**Problem**
The data follows this line. Copy verbatim the line with "Open the cube package icon in header" and each line after it to the end.

══ Provided records ══

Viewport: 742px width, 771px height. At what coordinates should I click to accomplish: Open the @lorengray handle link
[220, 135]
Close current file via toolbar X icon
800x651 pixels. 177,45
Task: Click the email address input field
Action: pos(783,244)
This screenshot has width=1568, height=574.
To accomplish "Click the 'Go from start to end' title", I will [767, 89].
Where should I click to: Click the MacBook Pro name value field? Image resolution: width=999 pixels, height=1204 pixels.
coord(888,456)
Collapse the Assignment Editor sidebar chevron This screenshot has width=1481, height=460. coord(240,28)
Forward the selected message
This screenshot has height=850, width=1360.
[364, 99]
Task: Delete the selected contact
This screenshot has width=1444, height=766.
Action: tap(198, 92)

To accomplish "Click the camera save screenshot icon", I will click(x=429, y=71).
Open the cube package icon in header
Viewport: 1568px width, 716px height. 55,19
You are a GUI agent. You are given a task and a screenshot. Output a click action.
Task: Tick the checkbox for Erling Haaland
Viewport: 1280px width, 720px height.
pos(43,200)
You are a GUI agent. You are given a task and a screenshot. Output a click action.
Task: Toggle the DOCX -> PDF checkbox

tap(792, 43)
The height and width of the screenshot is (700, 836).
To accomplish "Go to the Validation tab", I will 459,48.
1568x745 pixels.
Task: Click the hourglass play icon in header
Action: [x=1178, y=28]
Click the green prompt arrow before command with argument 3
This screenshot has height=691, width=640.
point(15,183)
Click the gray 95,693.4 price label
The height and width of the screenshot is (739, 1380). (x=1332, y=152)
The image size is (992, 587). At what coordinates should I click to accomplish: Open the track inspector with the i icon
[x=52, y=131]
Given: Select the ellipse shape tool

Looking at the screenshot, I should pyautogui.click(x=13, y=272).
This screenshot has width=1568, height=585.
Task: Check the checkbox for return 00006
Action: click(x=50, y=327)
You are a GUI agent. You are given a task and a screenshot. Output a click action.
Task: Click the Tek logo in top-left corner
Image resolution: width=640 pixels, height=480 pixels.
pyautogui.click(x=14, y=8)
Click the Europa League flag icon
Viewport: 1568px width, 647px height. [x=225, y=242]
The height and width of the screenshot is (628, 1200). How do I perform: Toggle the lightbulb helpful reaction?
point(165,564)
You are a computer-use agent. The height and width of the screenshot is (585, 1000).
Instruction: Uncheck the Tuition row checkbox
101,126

═══

**Result of the exercise**
Open the cube package icon in header
Viewport: 1568px width, 716px height. 55,19
You are a GUI agent. You are given a task and a screenshot. Output a click action.
Task: Tick the checkbox for Erling Haaland
Viewport: 1280px width, 720px height.
pos(43,200)
You are a GUI agent. You are given a task and a screenshot. Output a click action.
Task: Toggle the DOCX -> PDF checkbox

tap(792, 43)
The height and width of the screenshot is (700, 836).
To accomplish "Go to the Validation tab", I will 459,48.
1568x745 pixels.
Task: Click the hourglass play icon in header
Action: [x=1178, y=28]
Click the green prompt arrow before command with argument 3
This screenshot has height=691, width=640.
point(15,183)
Click the gray 95,693.4 price label
The height and width of the screenshot is (739, 1380). (x=1332, y=152)
The image size is (992, 587). At what coordinates should I click to accomplish: Open the track inspector with the i icon
[x=52, y=131]
Given: Select the ellipse shape tool

Looking at the screenshot, I should pyautogui.click(x=13, y=272).
This screenshot has width=1568, height=585.
Task: Check the checkbox for return 00006
Action: click(x=50, y=327)
You are a GUI agent. You are given a task and a screenshot. Output a click action.
Task: Click the Tek logo in top-left corner
Image resolution: width=640 pixels, height=480 pixels.
pyautogui.click(x=14, y=8)
Click the Europa League flag icon
Viewport: 1568px width, 647px height. [x=225, y=242]
The height and width of the screenshot is (628, 1200). How do I perform: Toggle the lightbulb helpful reaction?
point(165,564)
You are a computer-use agent. The height and width of the screenshot is (585, 1000).
Instruction: Uncheck the Tuition row checkbox
101,126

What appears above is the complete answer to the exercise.